/* メッシュを細かくすると厳密解に近づくことを示す。\\
与えられた関数 $f(x,y)=1$に対して次を考える。$$
-\Delta u = f\quad \textrm{in }\Omega; \qquad u=0 \quad \textrm{on }\partial\Omega$$
を考える。
*/

mesh Th=square(100,100); //メッシュ
fespace Vh(Th,P1); //有限要素空間
Vh u,v; // $u,v\in V_{h}(\Omega)$

func f=x*y;
varf l(u,v) = int2d(Th)(f*v)+on(1,2,3,4,u=0);
Vh F; F[] = l(0,Vh); // $F=\int_{\Omega}f\varphi_i$
real cpu=clock();
varf a1(u,v,solver=LU) = int2d(Th)( dx(u)*dx(v) + dy(u)*dy(v))

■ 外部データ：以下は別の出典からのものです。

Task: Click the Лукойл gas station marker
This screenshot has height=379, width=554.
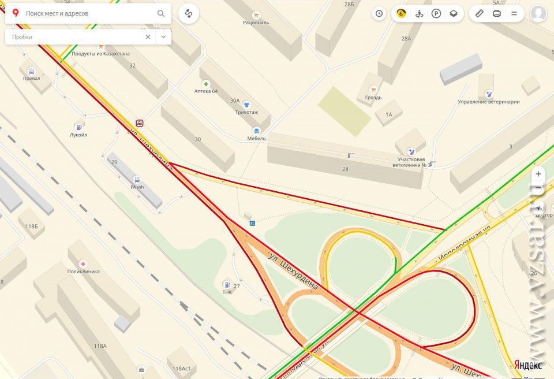Action: click(x=78, y=127)
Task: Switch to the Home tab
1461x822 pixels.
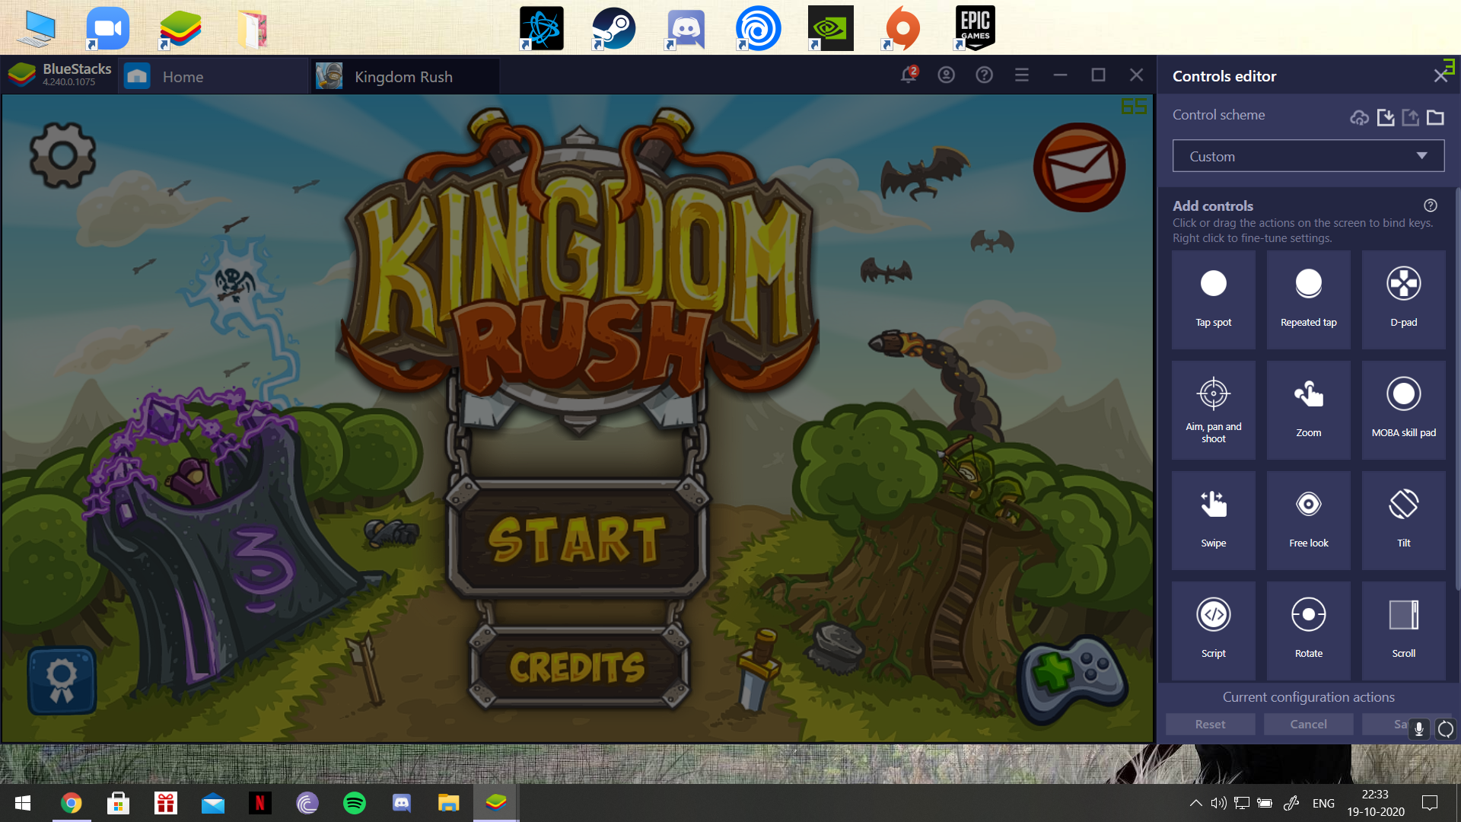Action: point(183,76)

              + on(1,2,3,4,u=0) ;
matrix A1=a1(Vh,Vh); // LU分解
u[]=A1^-1*F[]; // $u=A^{-1}F$
cout << "LU: CPU time = " << clock()-cpu << endl;
plot(u);
cpu=clock();
varf a2(u,v,solver=CG) = int2d(Th)( dx(u)*dx(v) + dy(u)*dy(v))
              + on(1,2,3,4,u=0) ;
matrix A2=a2(Vh,Vh); // Conjugate Gradient
u[]=A2^-1*F[]; // $u=A^{-1}F$
cout << "CG: CPU time = " << clock()-cpu << endl;
plot(u);
cpu=clock();
varf a3(u,v,solver=Crout) = int2d(Th)( dx(u)*dx(v) + dy(u)*dy(v))
              + on(1,2,3,4,u=0) ;
matrix A3=a3(Vh,Vh); //Crout分解
u[]=A3^-1*F[]; // $u=A^{-1}F$
cout << "Crout: CPU time = " << clock()-cpu << endl;
plot(u);
cpu=clock();
varf a4(u,v,solver=Cholesky) = int2d(Th)( dx(u)*dx(v) + dy(u)*dy(v))
              + on(1,2,3,4,u=0) ;
matrix A4=a4(Vh,Vh); //Cholesky分解
u[]=A4^-1*F[]; // $u=A^{-1}F$
cout << "Cholesky: CPU time = " << clock()-cpu << endl;
plot(u);
cpu=clock();
varf a5(u,v,solver=GMRES) = int2d(Th)( dx(u)*dx(v) + dy(u)*dy(v))
              + on(1,2,3,4,u=0) ;
matrix A5=a5(Vh,Vh); //GMRES
u[]=A5^-1*F[]; // $u=A^{-1}F$
cout << "GMRES: CPU time = " << clock()-cpu << endl;
plot(u);
cpu=clock();
varf a6(u,v,solver=UMFPACK) = int2d(Th)( dx(u)*dx(v) + dy(u)*dy(v))
              + on(1,2,3,4,u=0) ;
matrix A6=a6(Vh,Vh); //UMPACK
u[]=A6^-1*F[]; // $u=A^{-1}F$
cout << "UMPACK: CPU time = " << clock()-cpu << endl;
plot(u);